Stored data:
* * * * *

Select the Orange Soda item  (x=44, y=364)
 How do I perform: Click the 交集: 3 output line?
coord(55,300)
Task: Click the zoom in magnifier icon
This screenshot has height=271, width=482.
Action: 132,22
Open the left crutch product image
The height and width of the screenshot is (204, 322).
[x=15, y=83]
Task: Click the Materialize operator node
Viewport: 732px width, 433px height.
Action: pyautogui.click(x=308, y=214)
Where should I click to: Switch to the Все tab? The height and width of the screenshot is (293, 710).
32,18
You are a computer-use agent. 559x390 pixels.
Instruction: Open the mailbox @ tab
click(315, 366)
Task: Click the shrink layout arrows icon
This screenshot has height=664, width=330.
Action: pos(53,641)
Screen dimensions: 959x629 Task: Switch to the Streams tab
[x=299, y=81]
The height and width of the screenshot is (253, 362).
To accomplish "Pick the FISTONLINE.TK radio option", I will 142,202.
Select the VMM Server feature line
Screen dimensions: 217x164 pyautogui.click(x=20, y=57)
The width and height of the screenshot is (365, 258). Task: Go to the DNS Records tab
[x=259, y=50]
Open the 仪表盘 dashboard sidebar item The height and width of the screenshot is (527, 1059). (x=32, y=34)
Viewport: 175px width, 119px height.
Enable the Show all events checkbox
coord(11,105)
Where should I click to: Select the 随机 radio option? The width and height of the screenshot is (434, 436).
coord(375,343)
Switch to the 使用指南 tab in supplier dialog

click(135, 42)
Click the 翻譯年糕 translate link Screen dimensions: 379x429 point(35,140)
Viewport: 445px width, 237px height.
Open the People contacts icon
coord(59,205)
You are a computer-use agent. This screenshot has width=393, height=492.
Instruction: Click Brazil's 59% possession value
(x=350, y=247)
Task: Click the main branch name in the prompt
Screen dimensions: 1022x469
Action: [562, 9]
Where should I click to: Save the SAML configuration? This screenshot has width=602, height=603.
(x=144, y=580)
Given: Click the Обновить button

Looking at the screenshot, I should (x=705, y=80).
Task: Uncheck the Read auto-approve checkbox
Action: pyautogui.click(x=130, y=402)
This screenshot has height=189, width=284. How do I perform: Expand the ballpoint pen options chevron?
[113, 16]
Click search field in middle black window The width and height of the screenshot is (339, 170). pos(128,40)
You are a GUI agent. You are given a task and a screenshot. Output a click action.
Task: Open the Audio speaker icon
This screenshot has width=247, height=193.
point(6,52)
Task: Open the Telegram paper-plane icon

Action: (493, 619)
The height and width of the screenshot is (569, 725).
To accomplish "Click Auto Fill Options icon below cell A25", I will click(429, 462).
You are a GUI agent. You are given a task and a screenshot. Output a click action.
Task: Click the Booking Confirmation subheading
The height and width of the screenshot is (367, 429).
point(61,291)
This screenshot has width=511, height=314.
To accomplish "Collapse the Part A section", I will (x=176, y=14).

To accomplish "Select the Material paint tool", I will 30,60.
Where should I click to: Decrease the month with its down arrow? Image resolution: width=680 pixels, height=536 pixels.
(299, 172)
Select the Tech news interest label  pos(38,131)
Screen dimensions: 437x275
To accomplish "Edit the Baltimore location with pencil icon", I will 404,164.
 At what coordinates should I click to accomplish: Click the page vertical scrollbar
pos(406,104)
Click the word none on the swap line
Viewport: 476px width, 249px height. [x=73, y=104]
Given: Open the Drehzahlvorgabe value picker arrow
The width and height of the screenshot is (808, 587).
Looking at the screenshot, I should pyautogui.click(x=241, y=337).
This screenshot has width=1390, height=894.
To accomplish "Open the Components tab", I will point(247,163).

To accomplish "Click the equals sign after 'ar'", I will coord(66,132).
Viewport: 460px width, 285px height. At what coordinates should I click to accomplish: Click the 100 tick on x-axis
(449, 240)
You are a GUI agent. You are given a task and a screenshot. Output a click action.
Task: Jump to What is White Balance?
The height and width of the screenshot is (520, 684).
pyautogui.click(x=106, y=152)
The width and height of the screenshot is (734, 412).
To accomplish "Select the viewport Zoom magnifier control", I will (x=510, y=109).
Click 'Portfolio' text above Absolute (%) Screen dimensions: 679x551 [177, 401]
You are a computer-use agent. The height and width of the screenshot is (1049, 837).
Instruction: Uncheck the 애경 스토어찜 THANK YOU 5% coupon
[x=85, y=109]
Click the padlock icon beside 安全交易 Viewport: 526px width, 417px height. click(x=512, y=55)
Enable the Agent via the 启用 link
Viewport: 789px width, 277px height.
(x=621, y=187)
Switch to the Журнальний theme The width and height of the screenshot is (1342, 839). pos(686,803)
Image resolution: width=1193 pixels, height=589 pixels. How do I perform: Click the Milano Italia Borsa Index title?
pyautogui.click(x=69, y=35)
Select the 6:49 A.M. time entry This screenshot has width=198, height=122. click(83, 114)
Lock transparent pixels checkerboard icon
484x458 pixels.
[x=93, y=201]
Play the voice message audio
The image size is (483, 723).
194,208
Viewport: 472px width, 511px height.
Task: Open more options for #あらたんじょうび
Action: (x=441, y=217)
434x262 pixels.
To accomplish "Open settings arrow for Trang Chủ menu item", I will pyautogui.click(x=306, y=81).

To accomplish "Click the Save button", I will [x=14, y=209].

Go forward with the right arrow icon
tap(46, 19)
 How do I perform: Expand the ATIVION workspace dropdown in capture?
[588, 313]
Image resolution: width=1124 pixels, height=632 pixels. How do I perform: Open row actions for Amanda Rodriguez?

* * * * *

Check each line above for the string "magnifier" and return those that contain it.

Task: Click the zoom in magnifier icon
To accomplish "Select the viewport Zoom magnifier control", I will (x=510, y=109).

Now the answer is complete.